まあ、最初は無双騎士団の皆んなが手伝ってくれたのも人集めには良かったかも。
子供達も口の周りベタベタにしながら、頬張る姿は癒される〜!
実は大量に作る為にもメニューはこの一品!
だからちょっと不安だったけど、良かったよ。
俺には密かな狙いがあるからな!
ウィンゲルドの西側で開かれてるこの祭りは、東側ではちょっと趣が違う。
何故なら東側は『鍛冶屋村』と呼ばれる場所なんだ。
だから『草餅』も出すけど狙いは『酒』な訳!
酒のつまみと、ミーファンの『秘蔵っ子酒』。
他にもビールも出すよ!
とにかく大人の男性向け『祭り』な訳だよ。
メニューは…
たくわん(爪楊枝刺しで)
銀杏の塩焼き(3つづつが適量かな?)
クレドの煮込み(まあ、牛すじの煮込みかな?)
(これも串刺しに皿を添えた。
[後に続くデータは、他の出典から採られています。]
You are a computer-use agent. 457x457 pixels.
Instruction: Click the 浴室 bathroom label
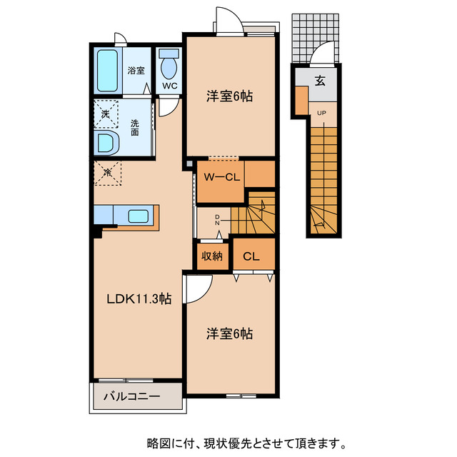[x=136, y=70]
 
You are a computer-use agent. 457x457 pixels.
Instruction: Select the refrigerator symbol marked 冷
[x=107, y=172]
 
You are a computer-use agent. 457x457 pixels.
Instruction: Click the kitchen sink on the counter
[x=138, y=216]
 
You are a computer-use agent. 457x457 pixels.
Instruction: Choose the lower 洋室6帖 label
[x=230, y=333]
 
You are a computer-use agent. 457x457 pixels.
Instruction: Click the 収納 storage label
[x=212, y=256]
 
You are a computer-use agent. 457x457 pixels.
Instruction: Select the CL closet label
[x=251, y=256]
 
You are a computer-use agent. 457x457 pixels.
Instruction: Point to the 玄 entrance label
[x=320, y=80]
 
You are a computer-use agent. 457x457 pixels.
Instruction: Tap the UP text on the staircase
[x=321, y=113]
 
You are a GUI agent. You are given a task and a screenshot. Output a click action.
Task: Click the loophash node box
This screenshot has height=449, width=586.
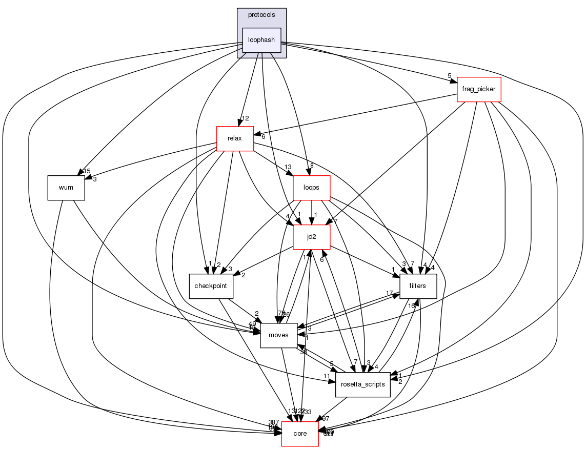tap(261, 40)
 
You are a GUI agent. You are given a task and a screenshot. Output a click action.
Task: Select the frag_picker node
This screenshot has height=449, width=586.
tap(478, 89)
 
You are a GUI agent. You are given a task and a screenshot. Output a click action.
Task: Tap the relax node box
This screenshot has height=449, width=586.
tap(235, 138)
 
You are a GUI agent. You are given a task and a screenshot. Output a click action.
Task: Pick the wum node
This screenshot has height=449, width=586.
tap(66, 188)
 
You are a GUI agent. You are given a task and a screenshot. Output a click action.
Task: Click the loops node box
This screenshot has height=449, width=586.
tap(311, 188)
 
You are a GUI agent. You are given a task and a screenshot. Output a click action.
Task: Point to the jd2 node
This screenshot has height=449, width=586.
tap(311, 237)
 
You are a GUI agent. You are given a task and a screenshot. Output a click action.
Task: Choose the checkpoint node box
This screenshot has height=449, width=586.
tap(211, 286)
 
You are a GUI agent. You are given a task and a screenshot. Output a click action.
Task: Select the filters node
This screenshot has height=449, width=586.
tap(418, 286)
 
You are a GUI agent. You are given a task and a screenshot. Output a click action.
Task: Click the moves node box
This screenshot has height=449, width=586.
tap(279, 335)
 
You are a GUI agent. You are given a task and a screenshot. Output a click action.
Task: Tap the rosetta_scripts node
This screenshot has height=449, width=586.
tap(363, 384)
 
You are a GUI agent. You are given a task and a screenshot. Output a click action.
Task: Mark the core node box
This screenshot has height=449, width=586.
tap(300, 434)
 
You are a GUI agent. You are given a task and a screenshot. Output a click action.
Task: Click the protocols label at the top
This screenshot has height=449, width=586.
tap(261, 15)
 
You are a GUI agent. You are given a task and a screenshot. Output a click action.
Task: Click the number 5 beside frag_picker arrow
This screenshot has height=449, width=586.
tap(449, 76)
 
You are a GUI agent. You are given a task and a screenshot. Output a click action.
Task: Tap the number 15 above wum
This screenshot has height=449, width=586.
tap(87, 171)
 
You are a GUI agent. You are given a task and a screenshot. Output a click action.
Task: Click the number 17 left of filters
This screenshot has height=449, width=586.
tap(390, 293)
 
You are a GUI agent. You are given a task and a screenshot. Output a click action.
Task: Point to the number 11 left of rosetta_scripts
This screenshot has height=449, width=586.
tap(327, 377)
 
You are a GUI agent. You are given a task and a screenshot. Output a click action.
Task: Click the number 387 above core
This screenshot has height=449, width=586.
tap(274, 422)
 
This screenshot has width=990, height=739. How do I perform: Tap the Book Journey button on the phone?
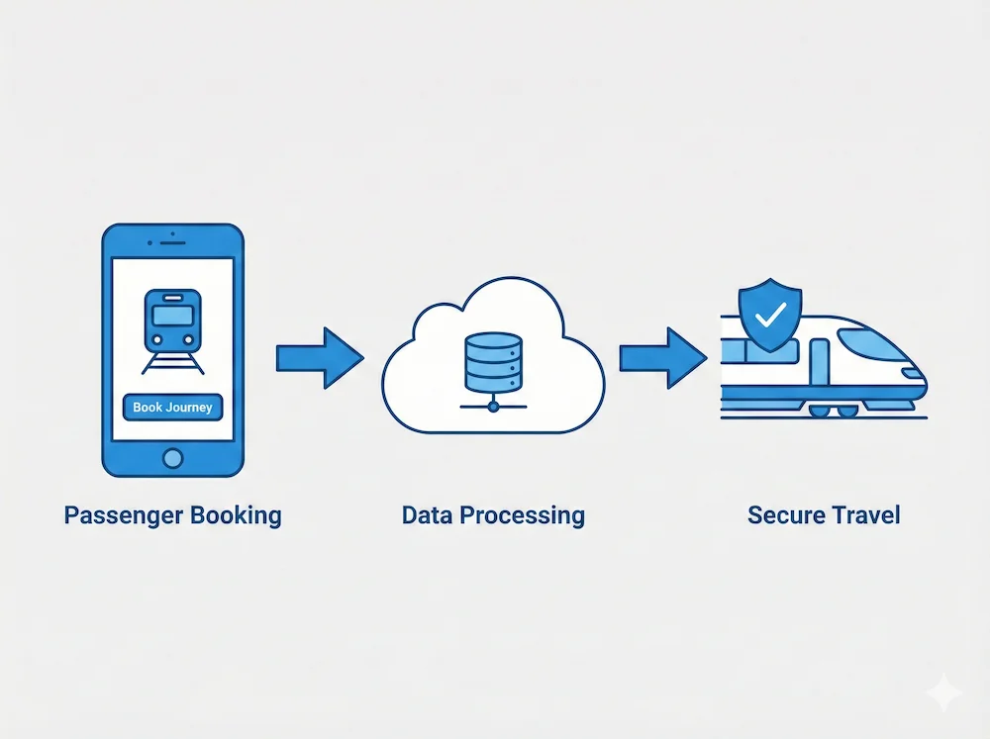click(172, 408)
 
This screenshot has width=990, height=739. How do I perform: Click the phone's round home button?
click(172, 457)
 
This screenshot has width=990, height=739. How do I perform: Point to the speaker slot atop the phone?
click(172, 240)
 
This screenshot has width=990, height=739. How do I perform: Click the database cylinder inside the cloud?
click(490, 359)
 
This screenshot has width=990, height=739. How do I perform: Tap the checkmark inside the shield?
click(771, 315)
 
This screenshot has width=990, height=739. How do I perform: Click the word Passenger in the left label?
click(126, 515)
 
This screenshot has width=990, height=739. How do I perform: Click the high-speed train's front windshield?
click(871, 342)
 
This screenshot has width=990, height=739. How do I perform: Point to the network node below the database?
click(490, 406)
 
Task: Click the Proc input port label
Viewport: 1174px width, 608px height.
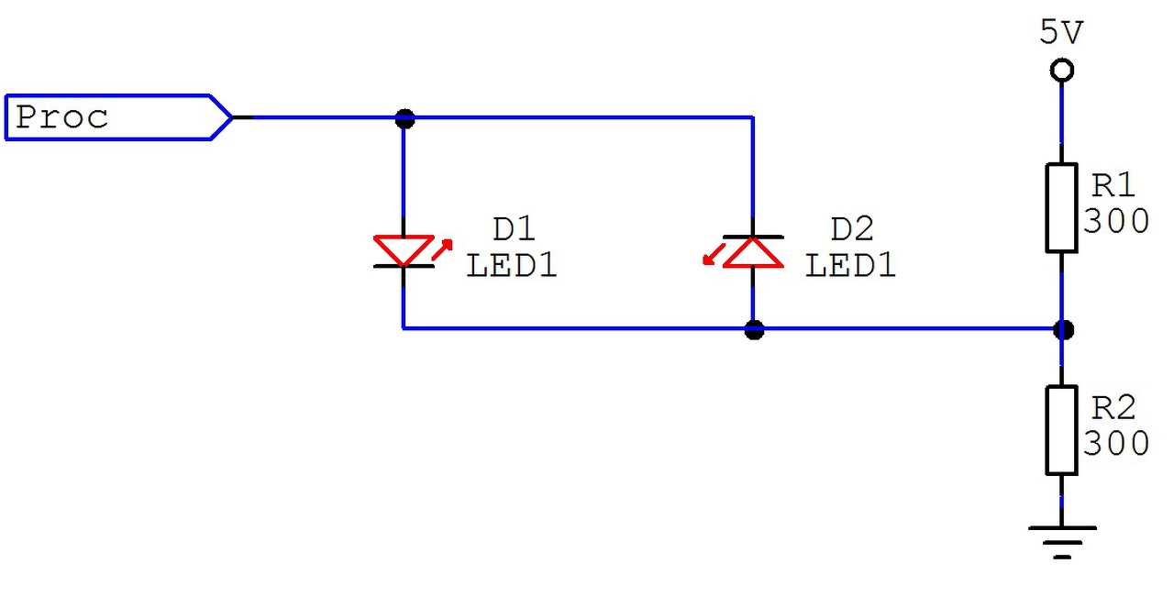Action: (62, 117)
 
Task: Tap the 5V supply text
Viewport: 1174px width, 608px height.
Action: (1061, 33)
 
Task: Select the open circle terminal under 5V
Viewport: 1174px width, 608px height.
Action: (1062, 70)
あ!もちろん皿は返却式だよ。)
そしてメインは『おでん』
(串と言えばこれでしょ!!)
いやーこれはめっちゃ苦労したよ。
ミーファンには魚の出汁『トパス』と魚の身を粉末にした『ルテン』がある。
この『ルテン』をさつま揚げ風にするのがな!
でも、この二つこそ『おでん』作りの秘策だった訳。
大根に卵。
具は少ないけど中々良い味だと思う。
何故なら、めっちゃ売れてるから。
さっきから絶え間なく人が出てるけど俺の待ち人は来ない。
済まなそうなクーパーさんが来ただけ。
だから、クーパーさんに無理矢理沢山渡して配ってくれる様に頼んだ。
親方は無理なら周りの人に配ってと。
そうそう『キヌルコーナー』も作って宣伝しといたんだ。
ナディムさん達の『干し柿』も人気だし、ピザやソーセージもビールのつまみとして馬鹿売れしてる。(こっちはソーセージのみ串!もちケチャップかけましたよ!)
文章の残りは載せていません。